AN AWARD-WINNING handmade cheese business has shut down production and is to close next year partly blaming over-regulation by Food Standards Scotland caused by their "visceral hatred of raw milk".

Barwheys Dairy, based near Maybole, opened ten years ago, reviving the traditional cheese-making skills of the area using unpasteurised milk from the dairy's herd of pedigree Ayrshire cows but has come under increasing financial pressure.

When it launched Scottish Secretary Michael Moore said the company "is to be applauded for using traditional handmade methods which add so much value to the marque and quality of Scottish products in both domestic and global markets".

The Herald:

But Tricia Bey, the dairy's founder has confirmed that it has stopped making any more cheese and will shut down altogether in February and March, putting part of the blame on the Scottish Government quango and "increasingly invasive and onerous inspection and testing regimes" targeting cheesemakers using raw milk.

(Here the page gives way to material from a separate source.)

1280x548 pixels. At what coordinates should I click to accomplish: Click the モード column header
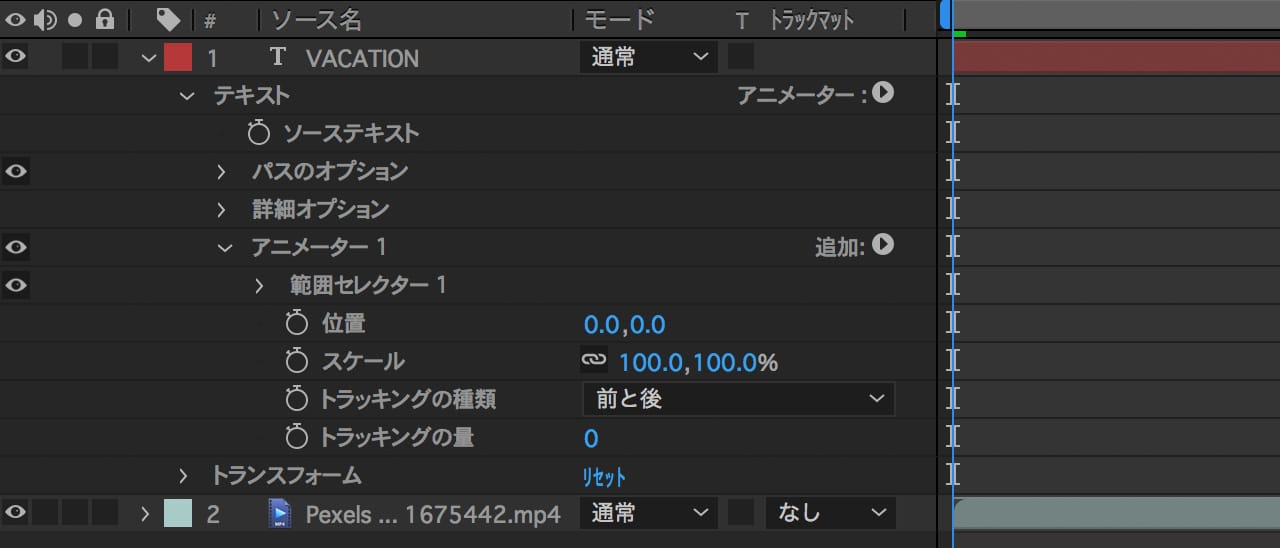619,19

It is alleged to have come after stocks an E.coli outbreak in 2016 allegedly involving an Errington cheese, in which a three-year-old girl from Dunbartonshire died.

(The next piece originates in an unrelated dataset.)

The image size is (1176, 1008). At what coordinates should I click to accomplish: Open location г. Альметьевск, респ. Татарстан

The Herald: Humphrey Errington of Errington Cheese.

Cheesemaker Humphrey Errington, 74, was told that he can sell his cheese again after winning a fight with South Lanarkshire council, which wanted the products declared unsafe to eat and it emerged last montht he is demanding £400,000 compensation from the local authority.

Sheriff Robert Weir, QC, ruled that Errington Cheese did not breach safety standards at its factory and lifted an order stopping the sale of Lanark Blue and Corra Linn.

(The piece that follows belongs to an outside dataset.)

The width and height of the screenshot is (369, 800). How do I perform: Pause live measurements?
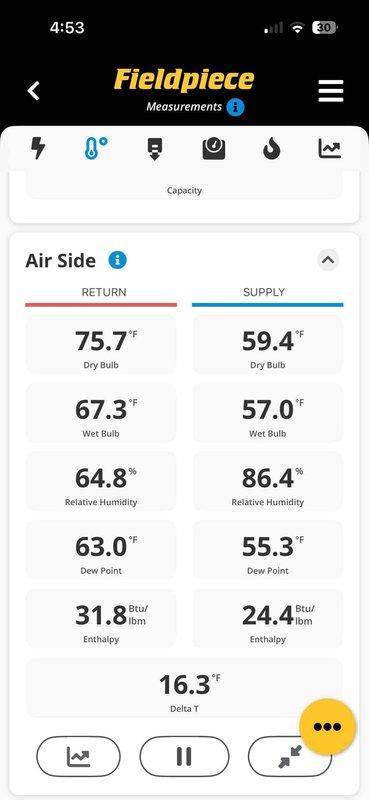coord(184,756)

Ms Bey who said the extra testing planned was "to satisfy FSS's viscral hatred of raw milk said the closure was done with "a heavy heart".

The Herald:

"We were delighted Barwheys was well received, winning six gold medals in six successive years at the Royal Highland Show - including Best Scottish Cheese and Best Scottish Cheddar in various years - and a gold at the Great Yorkshire Show this year," she said.

"But the world of micro-artisan food businesses is a tough one and I realise we are simply too small to resist the increasing pressures that our industry is facing. Like other small businesses we have been subjected to increasing financial pressures in terms of costs, pricing, demand and payments. These make it difficult for a micro-business to be sustainable.

"On top of these financial pressures and the usual challenges of farming, our regulator, who have a well-publicised aversion to raw milk cheesemaking, are proposing increasingly invasive and onerous inspection and testing regimes.

"Despite the pronouncements of the Scottish Government on the importance of the Scottish food industry, the attitude of their agent FSS makes us feel that we are being irresponsibly stubborn in wanting to continue making a high-quality, traditional raw milk cheese.

The Herald:

"This has taken all the joy out of our previously happy enterprise.

"So I'm afraid that we have stopped production, the cows are being sold and once our stocks of Barwheys cheese have run down in the Spring there will be no more."

An FSS spokesman said: "Food Standards Scotland has no hidden agenda or vendetta against cheese made from unpasteurised milk, artisan producers or particular businesses. Artisan foods make an important contribution to Scotland’s worldwide reputation for high quality food and drink."